Intervista / Claudio Velardi: «Il giornalismo è basato sui luoghi comuni e Napoli ne è la capitale. Solo Bassolino “bucò” la stampa del Nord, ma alla base c’era una politica diversa che guardava al mondo».

Velardi: «A Napoli impera la politica dei selfie, sposata dagli intellettuali. De Laurentiis è bravo, i papponi sono in tribuna d’onore»
Claudio Velardi

Napoli è ripiegata su se stessa

Il cuore del discorso è questo. «Il problema di fondo è che nelle altre città non si parla di sé stessi, si parla del mondo. Oggi a Napoli impera la politica dei selfie. È Napoli che fotografa se stessa, in continuazione. E più affondi in questo napoletanismo, più diventa un buco nero che non ti fa vedere quel che accade altrove. A Parigi non si parla di Parigi, a Londra non si parla di Londra, a Francoforte non si parla di Francoforte. Altrove si parla del mondo, si proiettano nel mondo. Questo è il punto. A Napoli non accade perché non c’è una vera classe dirigente.
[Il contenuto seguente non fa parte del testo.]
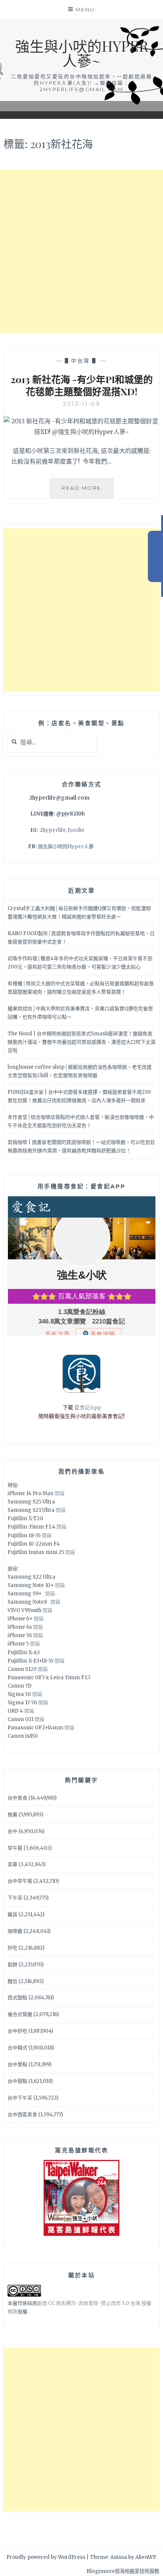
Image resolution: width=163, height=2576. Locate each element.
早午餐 (15, 1848)
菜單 (12, 1864)
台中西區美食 (22, 2114)
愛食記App (87, 1407)
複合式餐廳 (20, 2014)
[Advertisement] (81, 251)
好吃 (12, 1948)
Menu (85, 9)
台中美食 (17, 1798)
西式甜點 (17, 1997)
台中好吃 (17, 2031)
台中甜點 (17, 2081)
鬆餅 (12, 1964)
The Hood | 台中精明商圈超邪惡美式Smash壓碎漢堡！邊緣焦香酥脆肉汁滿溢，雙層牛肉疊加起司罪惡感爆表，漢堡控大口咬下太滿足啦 (81, 1042)
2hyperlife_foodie (62, 830)
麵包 (12, 1981)
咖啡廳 (15, 1931)
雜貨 (12, 1914)
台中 (12, 1831)
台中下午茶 (20, 2098)
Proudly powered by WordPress (45, 2557)
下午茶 (15, 1898)
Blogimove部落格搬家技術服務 (122, 2571)
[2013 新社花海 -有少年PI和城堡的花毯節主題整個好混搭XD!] (82, 431)
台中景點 (17, 2064)
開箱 (59, 1493)
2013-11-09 (81, 404)
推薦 (12, 1814)
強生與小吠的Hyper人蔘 (66, 846)
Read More (88, 491)
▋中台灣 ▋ (82, 360)
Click (155, 556)
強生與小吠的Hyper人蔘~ (81, 53)
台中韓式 (17, 2047)
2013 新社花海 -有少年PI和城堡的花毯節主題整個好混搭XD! (82, 385)
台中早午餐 (20, 1881)
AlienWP (145, 2557)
Quella, diciamo, che c’è non lo conosce il mondo. I nostri intellettuali sono i vecchi intellettuali crociani che non sanno andare su Internet, non ci vanno su Internet, non sanno qual è il dibattito che si sviluppa nel mondo. Questo è, e poi ce la prendiamo con De Laurentiis».
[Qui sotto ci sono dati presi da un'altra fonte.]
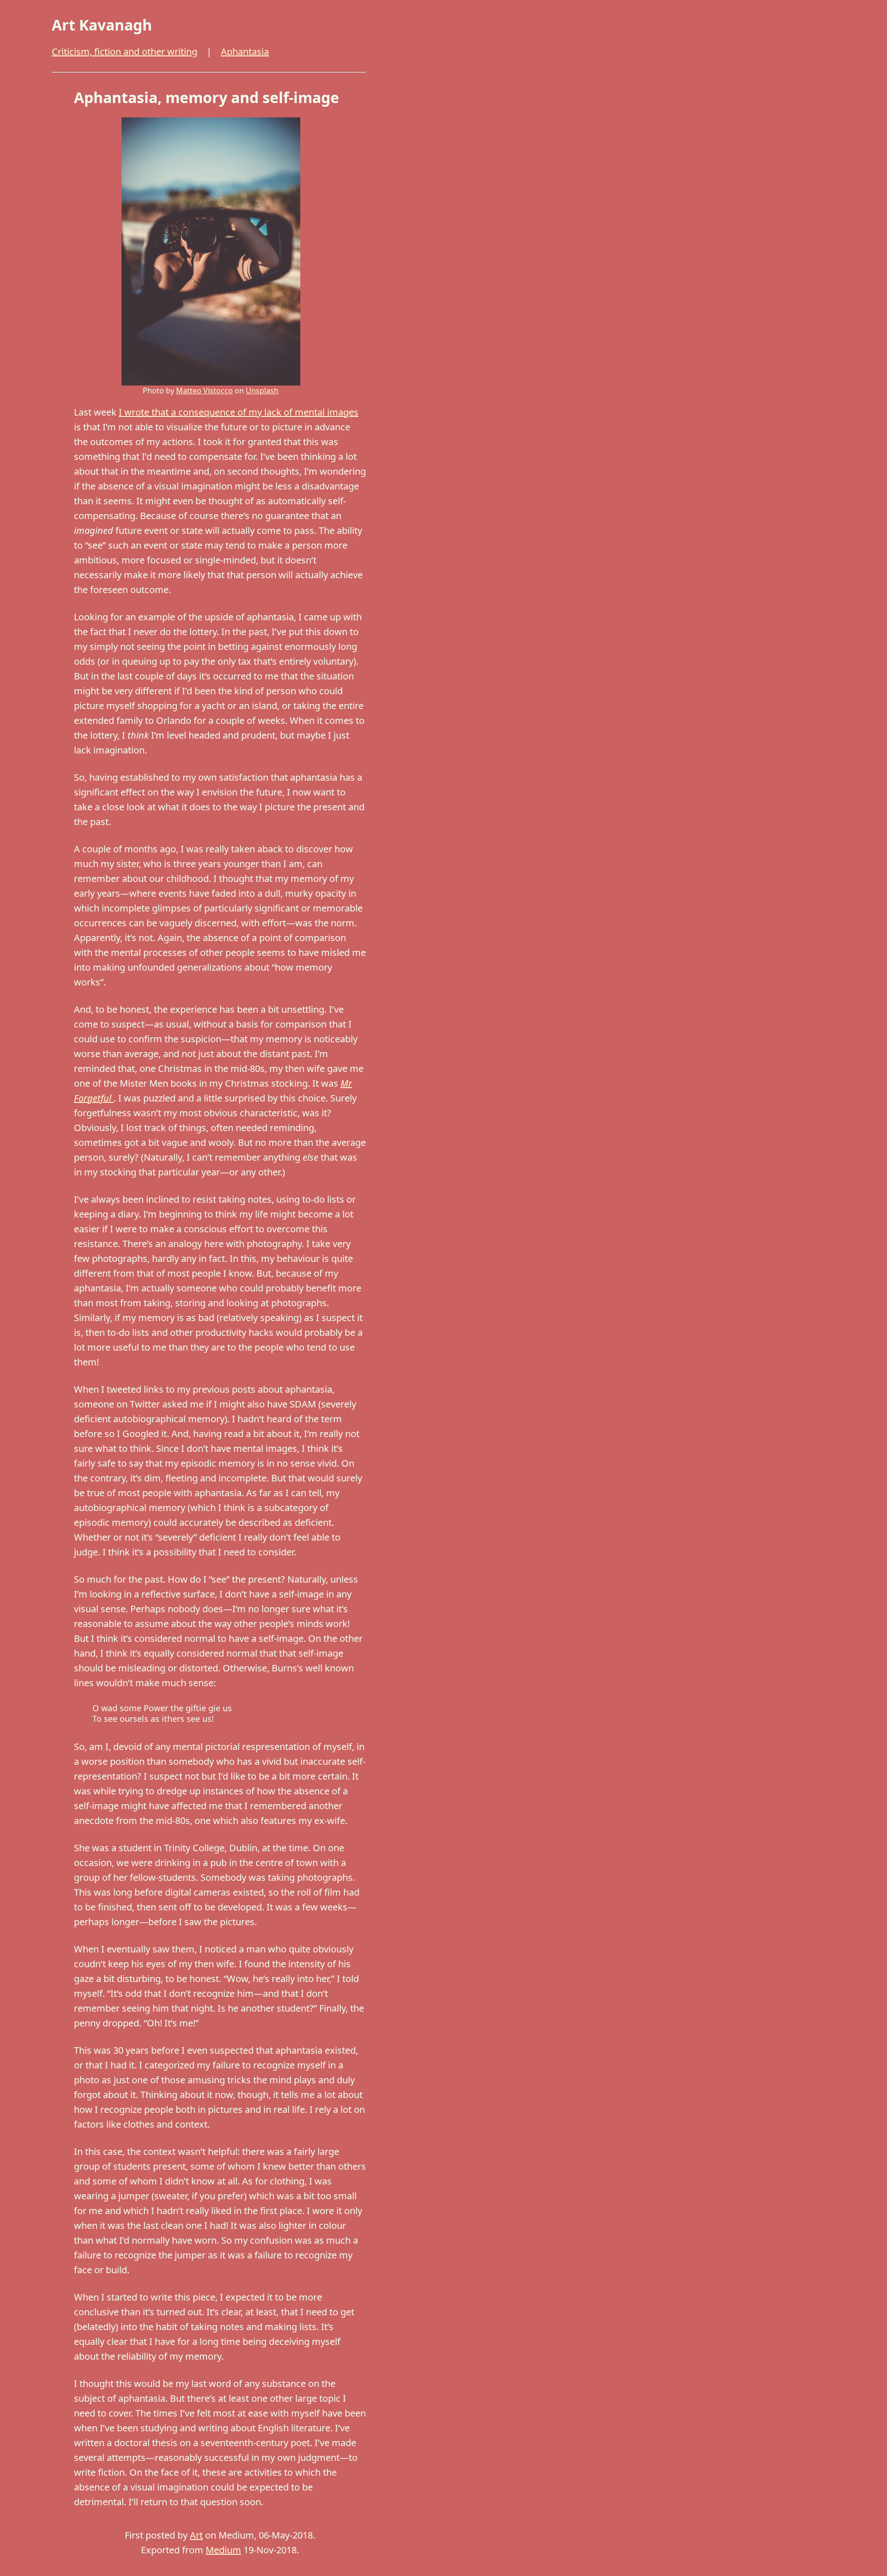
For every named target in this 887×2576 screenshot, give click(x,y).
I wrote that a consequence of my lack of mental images (238, 412)
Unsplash (262, 390)
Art (196, 2535)
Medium (223, 2550)
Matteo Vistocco (204, 390)
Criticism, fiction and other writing (124, 51)
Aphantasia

Parole e musica di Claudio Velardi uno dei tanti napoletani che ha un rapporto controverso con la città. Non particolarmente amato e forse proprio per questo un osservatore con cui è sempre interessante scambiare quattro chiacchiere. Immancabilmente con una chiave di lettura originale e mai omologata. Uno che di comunicazione se ne intende. Senza tornare agli anni con D’Alema a Palazzo Chigi, oggi tra le altre cose tiene un corso di Lobbying e comunicazione alla Luiss.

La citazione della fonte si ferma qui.